楚天艰难站起,一手扶住石碑,一手按在丹炉印记上。丹火早已枯竭,经脉空荡如荒漠。他知道不能再留。
“我该往哪走?”
“藏经阁。”墨九幽断然道,“那里有封印,能暂时隔绝天机窥探。但记住,你进去之后,不要再动丹书。否则,不只是你,整个灵霄派都会成为两界交汇的裂口。”
楚天点头,拖着伤躯转身。
刚迈出一步,身后传来沉重的脚步声。执法天将已重新站起,手中长枪再次凝聚灵力,枪尖直指他的背影。
楚天没有回头,只是加快脚步,跌跌撞撞冲向藏经阁方向。
紫云翻滚得更加剧烈,第二道雷霆已在酝酿。这一次,它不再偏移。
墨九幽残魂漂浮在楚天身侧,声音越来越弱:“你记得……丹书最初是谁写的吗?”
楚天摇头。
“不是天帝。”墨九幽低语,“是他对抗的那个存在。”
话音落下,残魂在雷光中渐渐消散,最后化作一缕灰烟,被风吹散。
楚天冲入藏经阁大门,回身一掌拍在门框上的符纹。古老的禁制应声亮起,一层淡金色光幕覆盖门户,勉强隔绝了外界的压迫感。

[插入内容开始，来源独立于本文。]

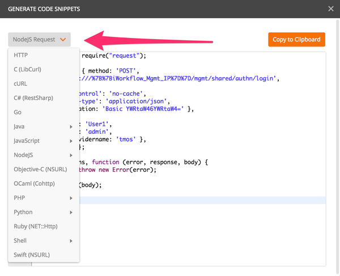Select cURL in the dropdown menu

click(20, 83)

他靠着墙滑坐在地,大口喘息。左脸丹纹微微跳动,像是感应到了什么,忽然泛起一丝紫意。
头顶,紫云已经压至极低,几乎触碰到山门。那一道尚未落下的雷霆,正缓缓调转方向,锁定了藏经阁的位置。
楚天抬头望着天花板,耳边回荡着墨九幽的最后一句话。
他忽然意识到,从他拿起丹书那一刻起,就不再是单纯的逆天改命。
他是在代替某个早已陨落的存在,继续一场无人知晓的战争。
门外,第一缕紫雷刺破云层,照亮了台阶上的血迹。